For environments already affected or unable to reimage devices:

Liongard Agent version 5.1.0 and later supports a new installer flag:
DEVICEGUID="<unique-per-machine-value>"

Example (silent install):

msiexec /i LiongardAgent.msi /qn ^   INSTANCEURL="https://yourprefix.app.liongard.com" ^   AGENTKEY="xxxxx" AGENTSECRET="xxxxx" ^   ENVIRONMENT="Customer Name" ^   DEVICEGUID="ABC123-Unique-Per-Device"

You may use:

  • BIOS Serial Number

  • Asset Tag / Service Tag

  • Pre-generated GUID per device

  • RMM system variables

⚠ Do NOT directly edit the MachineGuid in Windows Registry.
This can break licensing, Azure AD / Intune trust, endpoint security, and violates Microsoft guidance.


6. How to Check if a Machine Is Affected

On any Windows machine, run:

Get-ItemProperty -Path 'HKLM:\SOFTWARE\Microsoft\Cryptography' -Name MachineGuid

If the same value appears on multiple systems → Sysprep was not run.

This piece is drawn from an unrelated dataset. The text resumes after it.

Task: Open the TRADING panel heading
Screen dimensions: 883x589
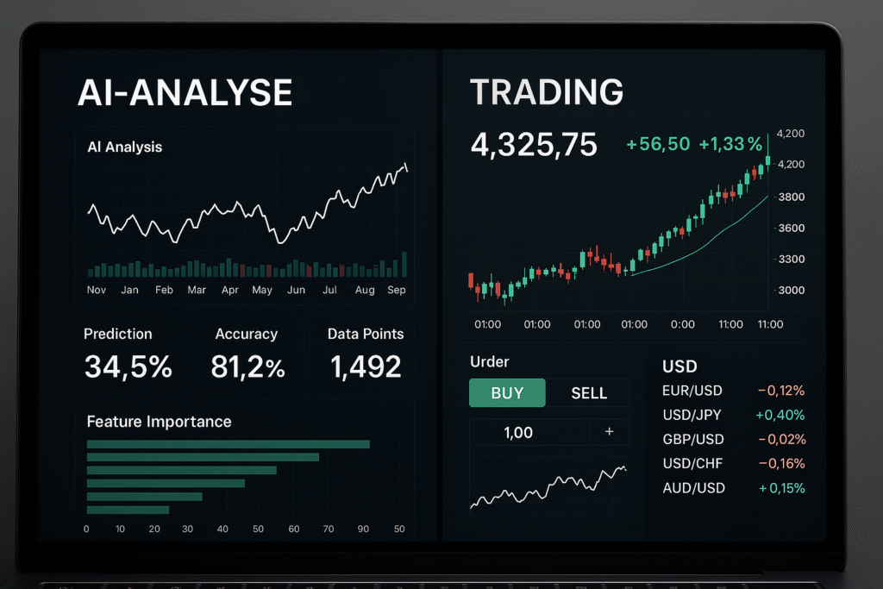Action: (x=546, y=92)
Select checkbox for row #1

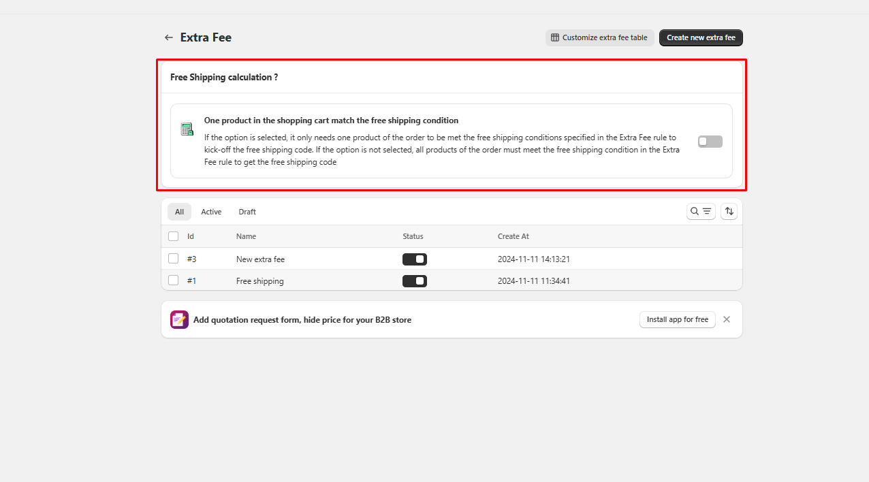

You may also use RMM platform inventory scripts to detect duplicate GUIDs across endpoints.


7. Frequently Asked Questions

Question

Answer

Do all partners need to use DEVICEGUID?

No — only partners who use cloned images without running Sysprep.

Can we modify or delete the MachineGuid manually?

No — Microsoft warns this can break Windows activation, AAD registration, and security systems.

Is Sysprep required by Microsoft?

Yes — Microsoft requires /generalize before reusing an image across multiple devices.

Will Liongard auto-fix this in the future?

Dev is exploring a composite ID (Machine GUID + BIOS Serial + MAC). For now, Sysprep or DEVICEGUID is required.